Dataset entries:

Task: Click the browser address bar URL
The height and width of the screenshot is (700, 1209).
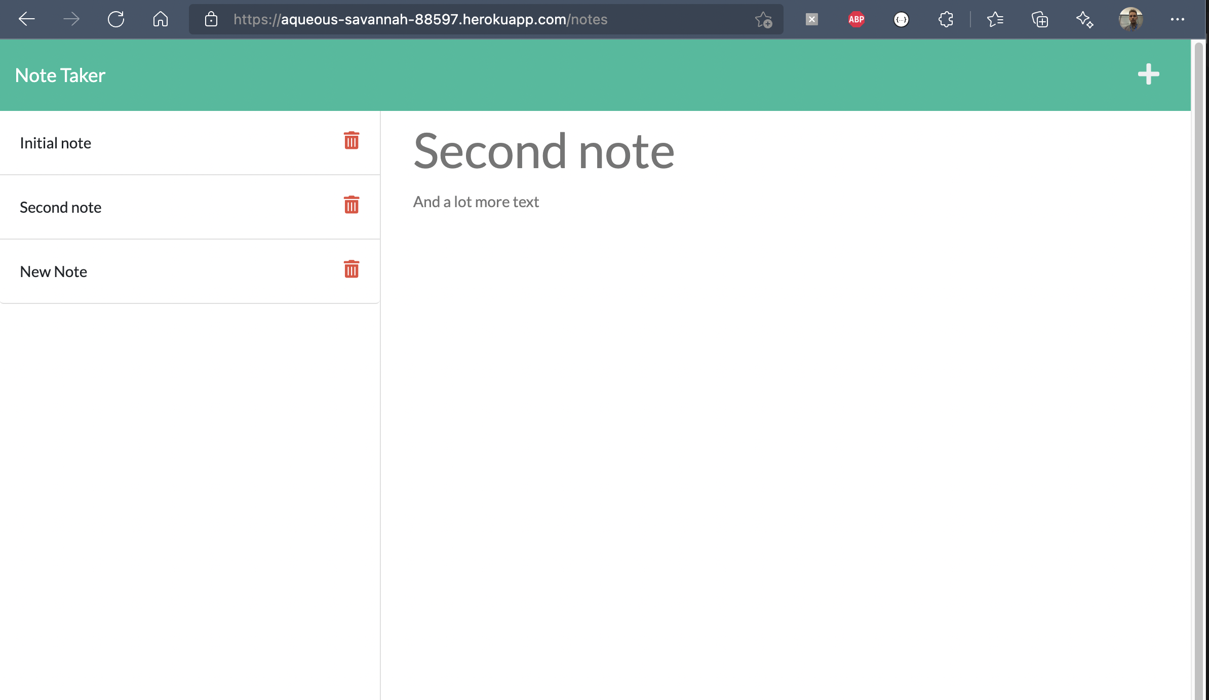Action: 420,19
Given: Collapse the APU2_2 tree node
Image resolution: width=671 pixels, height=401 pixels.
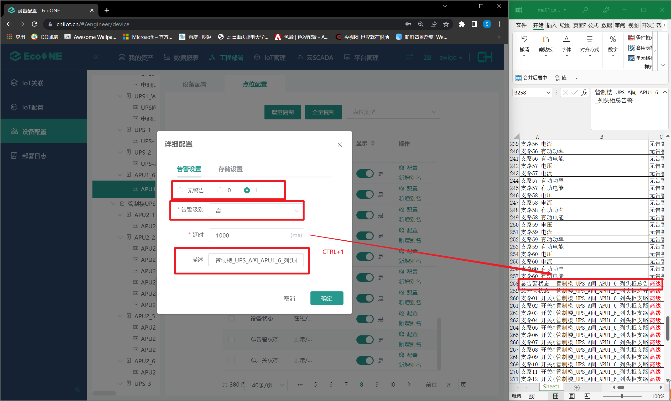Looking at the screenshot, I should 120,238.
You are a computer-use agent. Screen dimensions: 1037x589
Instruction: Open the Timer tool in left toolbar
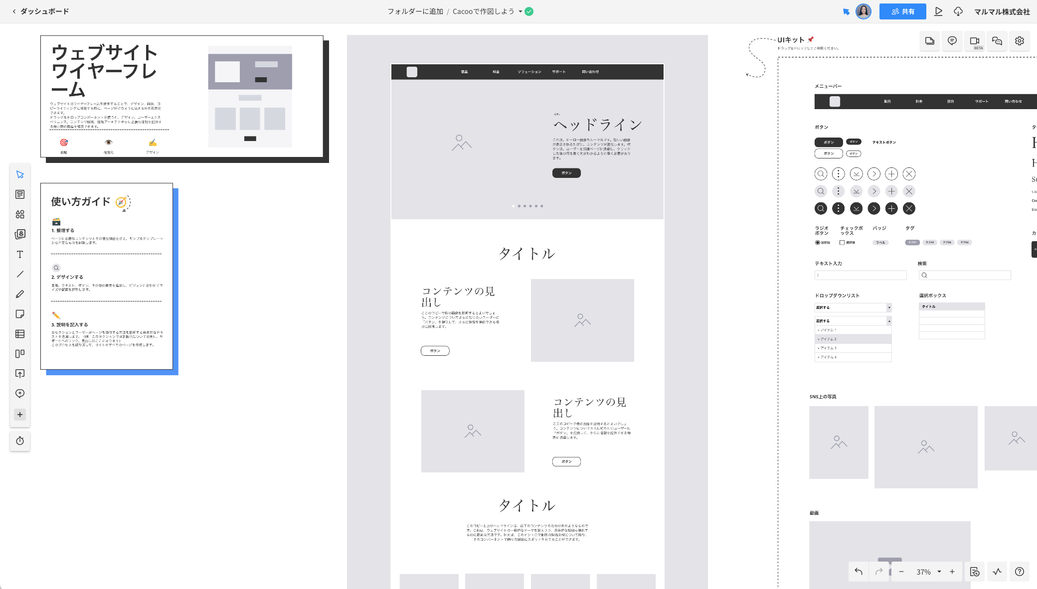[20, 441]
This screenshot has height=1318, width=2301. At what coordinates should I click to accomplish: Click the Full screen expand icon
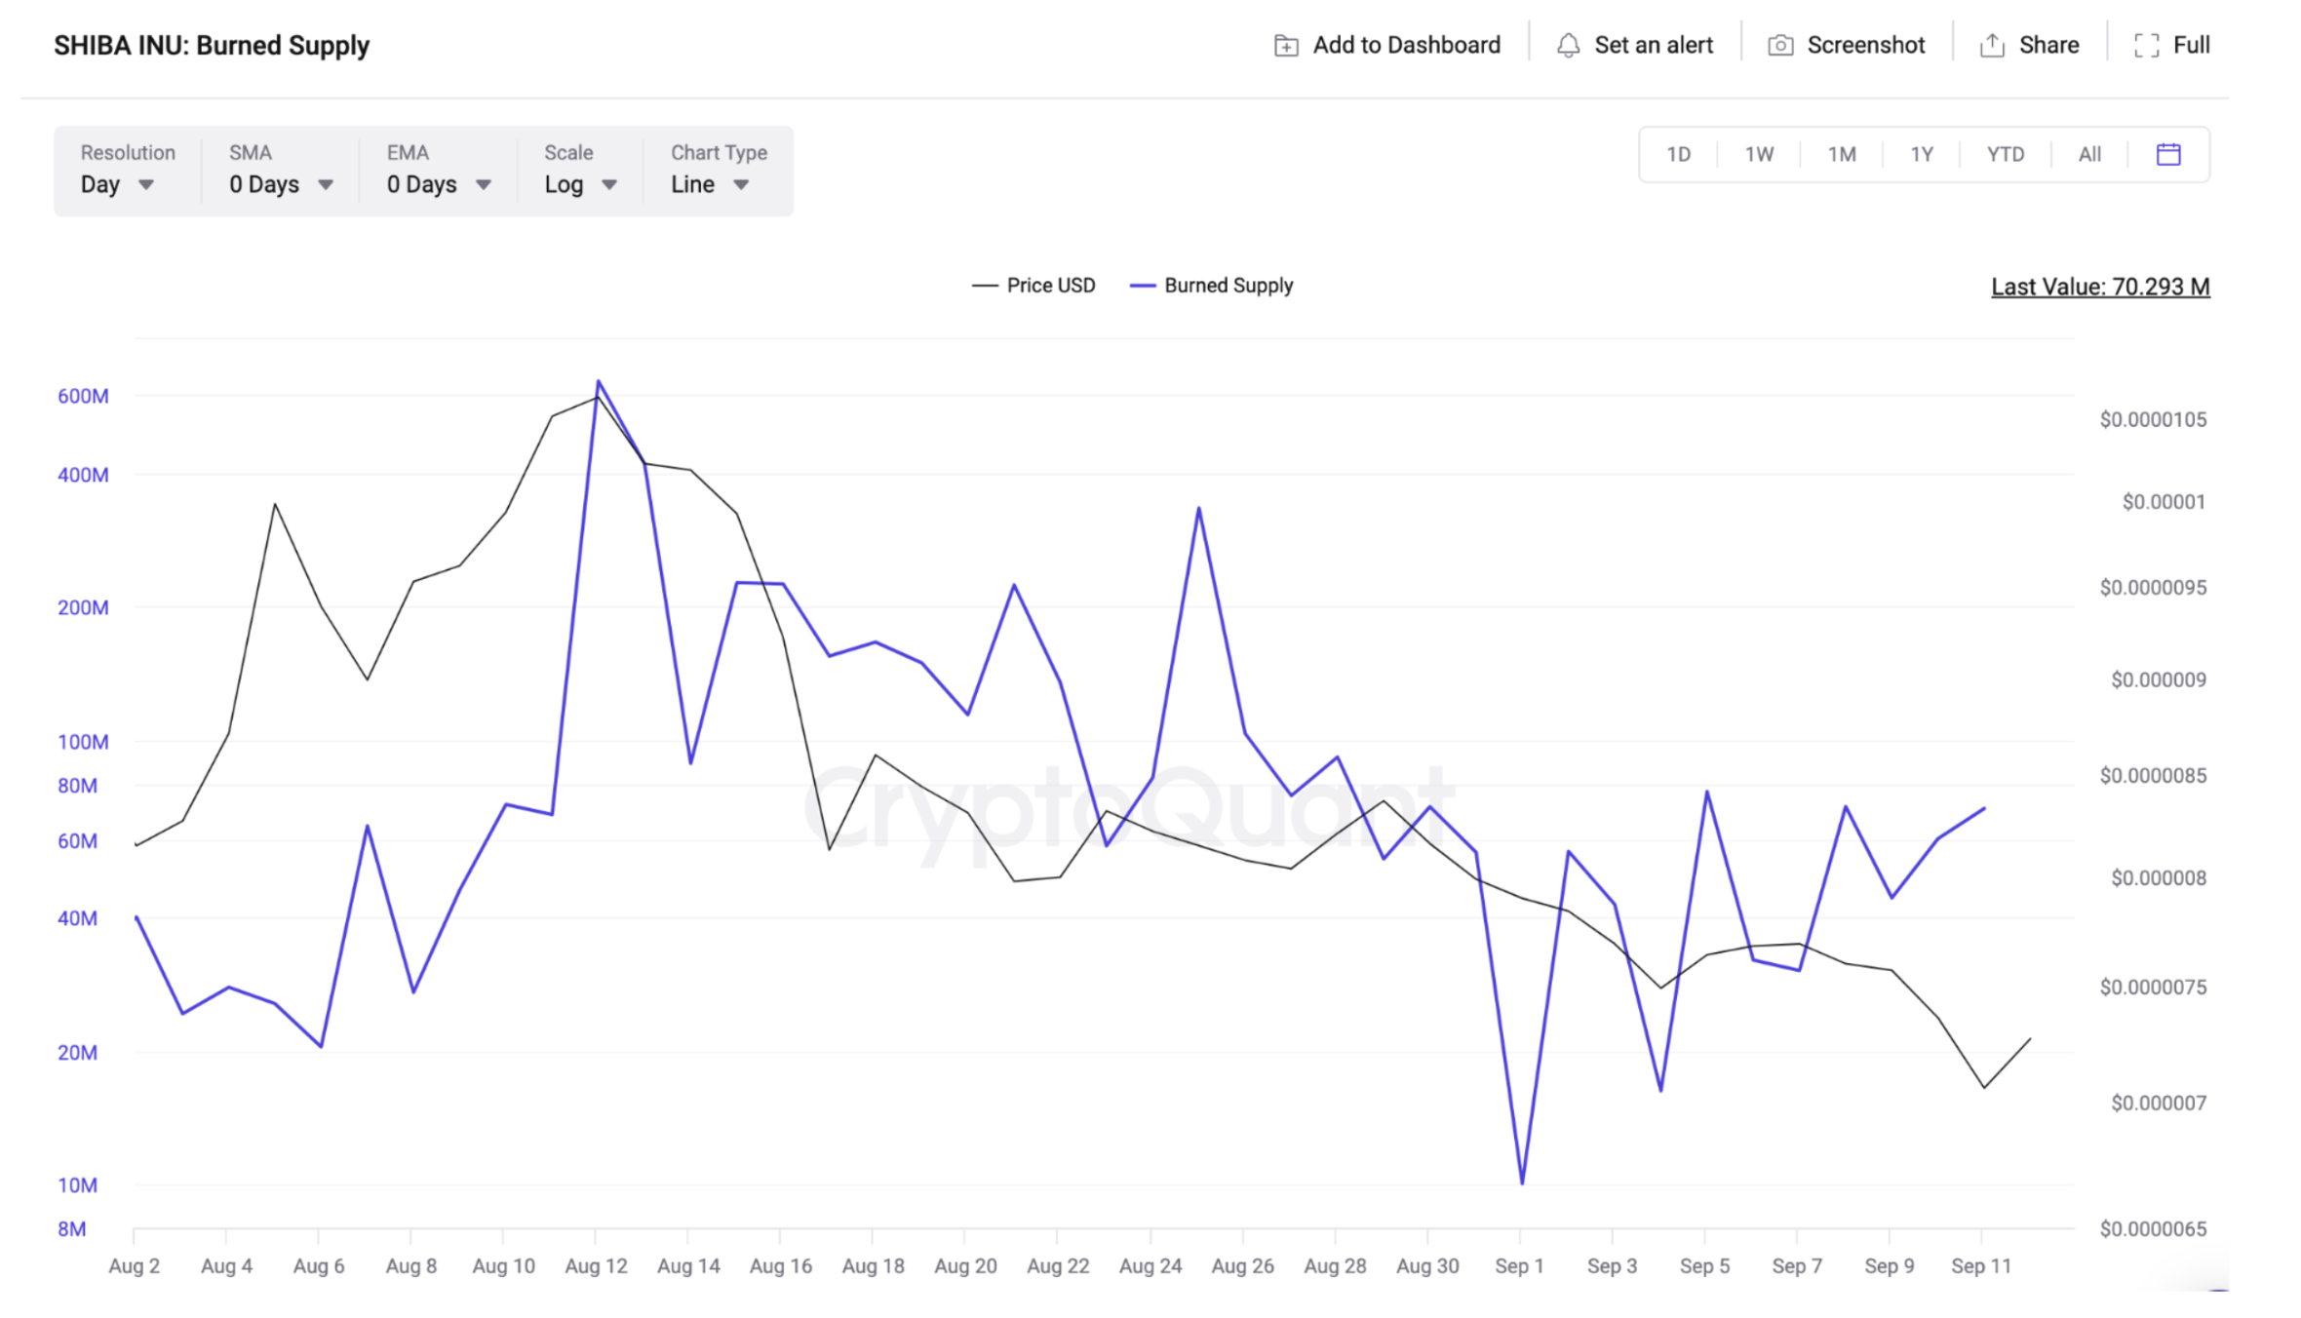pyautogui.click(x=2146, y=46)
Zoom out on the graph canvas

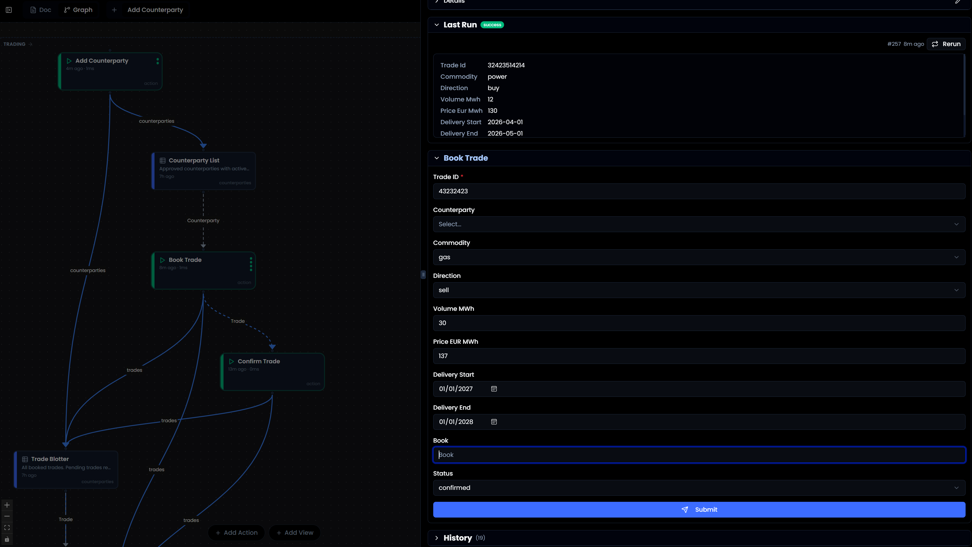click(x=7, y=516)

EXERCISE: Write the data above out again exactly, every line of it, and exclude the pictures.

WRITTEN RESPONSE:
Task: Click the browser address bar URL
The height and width of the screenshot is (700, 1209).
Action: 420,19
Given: Collapse the APU2_2 tree node
Image resolution: width=671 pixels, height=401 pixels.
Looking at the screenshot, I should 120,238.
You are a computer-use agent. Screen dimensions: 1037x589
Instruction: Open the Timer tool in left toolbar
[20, 441]
This screenshot has height=1318, width=2301. At what coordinates should I click to accomplish: Click the Full screen expand icon
pyautogui.click(x=2146, y=46)
Zoom out on the graph canvas

click(x=7, y=516)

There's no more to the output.